Faits divers "Elle a refusé, c’était définitif. Je l’ai poignardée, puis j’ai tué les deux autres"

Nous révélions, dans nos éditions du week-end, le contenu des aveux d’Alexander Dean, le bodybuilder fou, sur le premier de ses quatre meurtres commis les 22 et 25 juillet 2017 à Gistel et dans un château à Sint-Amandsberg, en Flandre-Occidentale.

Celui de ce photographe amateur de 39 ans Jeroen Verstraete à qui il reprochait d’avoir pris 238 photos "indécentes" de Maïlys Descamps dont il était amoureux.

Après ce premier meurtre, Dean se rend à Gistel où, en l’absence des parents en vacances d’été en France, Maïlys vit chez ses grands-parents. Comme il l’a fait au château de Sint-Amandsberg, son premier soin a été de repérer les lieux.
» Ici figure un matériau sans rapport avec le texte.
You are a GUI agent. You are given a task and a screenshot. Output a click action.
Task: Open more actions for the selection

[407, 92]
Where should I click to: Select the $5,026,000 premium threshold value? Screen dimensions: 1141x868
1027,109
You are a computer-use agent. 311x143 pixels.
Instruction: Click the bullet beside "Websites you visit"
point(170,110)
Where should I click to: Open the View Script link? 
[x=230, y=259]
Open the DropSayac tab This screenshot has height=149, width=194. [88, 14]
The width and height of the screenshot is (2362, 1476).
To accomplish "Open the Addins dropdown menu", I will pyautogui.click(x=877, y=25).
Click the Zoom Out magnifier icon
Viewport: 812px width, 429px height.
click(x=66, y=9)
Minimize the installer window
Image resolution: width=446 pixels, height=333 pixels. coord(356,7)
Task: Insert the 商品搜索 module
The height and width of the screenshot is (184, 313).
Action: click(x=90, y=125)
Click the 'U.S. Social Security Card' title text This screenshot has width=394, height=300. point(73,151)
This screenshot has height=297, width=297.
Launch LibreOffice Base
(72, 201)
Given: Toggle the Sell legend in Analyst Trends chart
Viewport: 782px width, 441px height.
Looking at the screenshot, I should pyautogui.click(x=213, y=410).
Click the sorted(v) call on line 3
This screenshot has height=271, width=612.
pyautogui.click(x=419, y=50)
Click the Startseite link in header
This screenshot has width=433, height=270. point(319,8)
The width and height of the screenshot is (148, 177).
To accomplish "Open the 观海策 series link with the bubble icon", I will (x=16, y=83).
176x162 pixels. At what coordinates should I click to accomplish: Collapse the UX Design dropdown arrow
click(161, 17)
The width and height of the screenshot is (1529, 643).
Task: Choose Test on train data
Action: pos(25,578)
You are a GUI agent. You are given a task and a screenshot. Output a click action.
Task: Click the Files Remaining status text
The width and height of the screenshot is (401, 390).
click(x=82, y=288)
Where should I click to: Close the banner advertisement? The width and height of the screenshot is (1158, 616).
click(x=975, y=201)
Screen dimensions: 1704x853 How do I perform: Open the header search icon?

"Je me suis caché dans le jardin de la villa, dit-il dans ses aveux . Il y avait un trampoline : j’ai dormi en dessous. Je savais qu’ils avaient une échelle. Je m’en suis servi pour m’introduire par une chambre à l’étage en façade arrière. Il ne fallait pas trahir ma présence. Je suis redescendu et j’ai retiré l’échelle. Personne ne pouvait savoir que j’étais à l’intérieur."

Maïlys, 18 ans, est vendeuse à Ostende chez Mondieux Madame Shoes and Bags, une boutique de cuir.

C’est l’été. Elle rentre à vélo. "Elle a rangé le vélo au garage. Elle a vraiment failli me voir. Elle avait sûrement vu quelque chose qui a dû lui faire peur puisqu’elle a téléphoné à ses parents en France."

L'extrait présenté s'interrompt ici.